**Requirement**. What follows is a set of entries. Repeat them exactly, but not their pictures.

**Material for the task**.
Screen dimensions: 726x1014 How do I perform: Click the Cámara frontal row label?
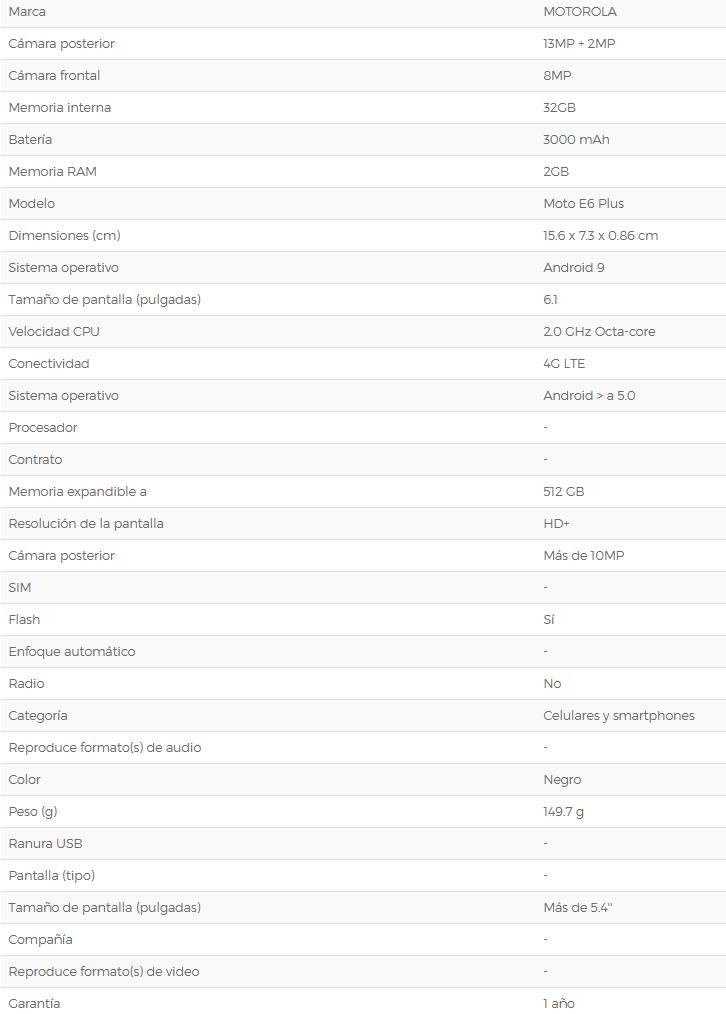click(54, 76)
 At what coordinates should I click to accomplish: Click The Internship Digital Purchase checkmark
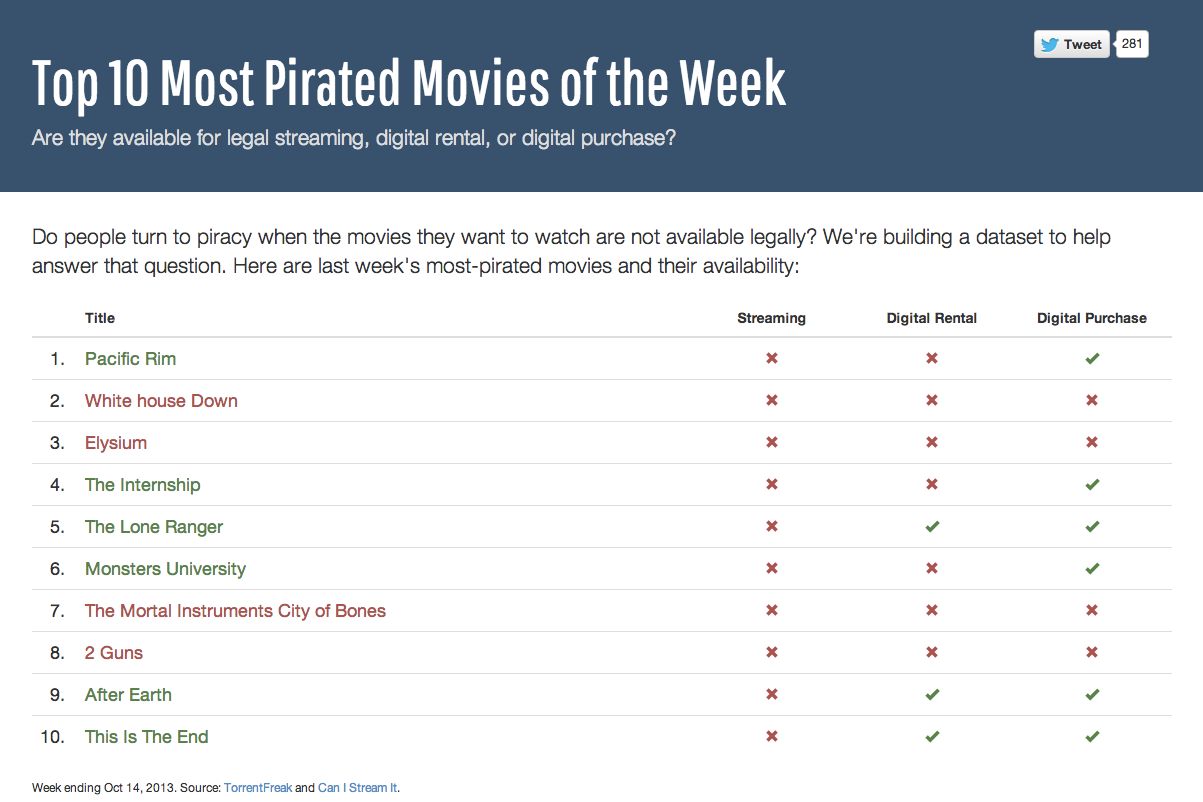pos(1092,485)
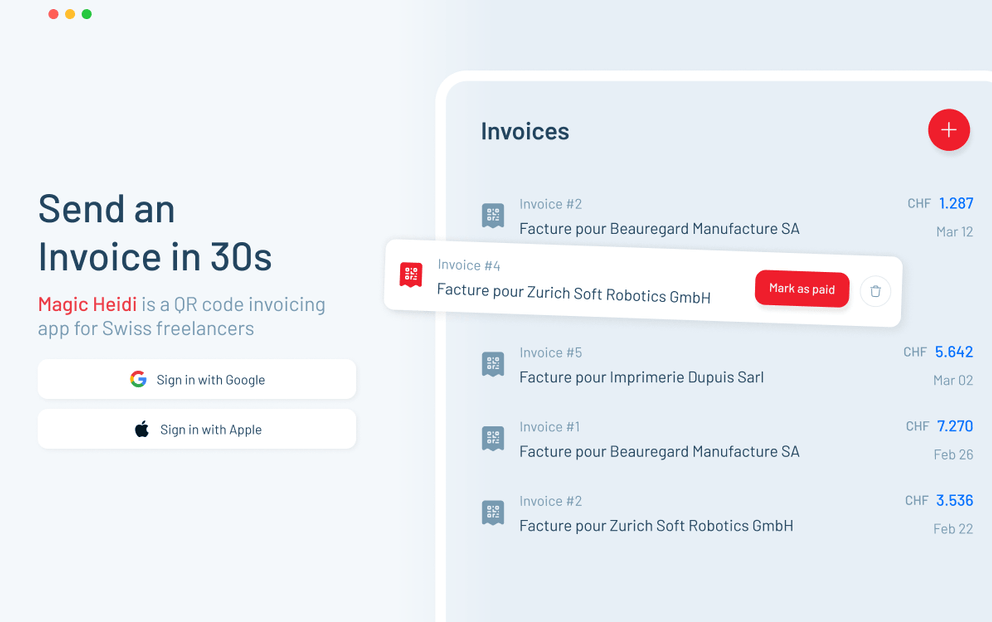Click the QR icon beside Invoice #1
The height and width of the screenshot is (622, 992).
[493, 438]
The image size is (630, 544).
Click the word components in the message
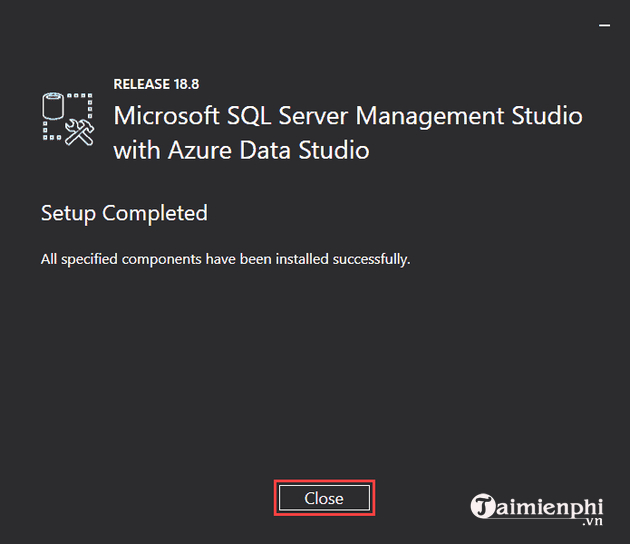161,260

**Answer to the exercise**.
Screen dimensions: 726x1014 How do I perform: Click the Cámara frontal row label?
click(54, 76)
 At what coordinates should I click to accomplish: Click The Internship Digital Purchase checkmark
pos(1092,485)
Click the QR icon beside Invoice #1
The height and width of the screenshot is (622, 992).
[493, 438]
The image size is (630, 544).
Click the word components in the message
161,260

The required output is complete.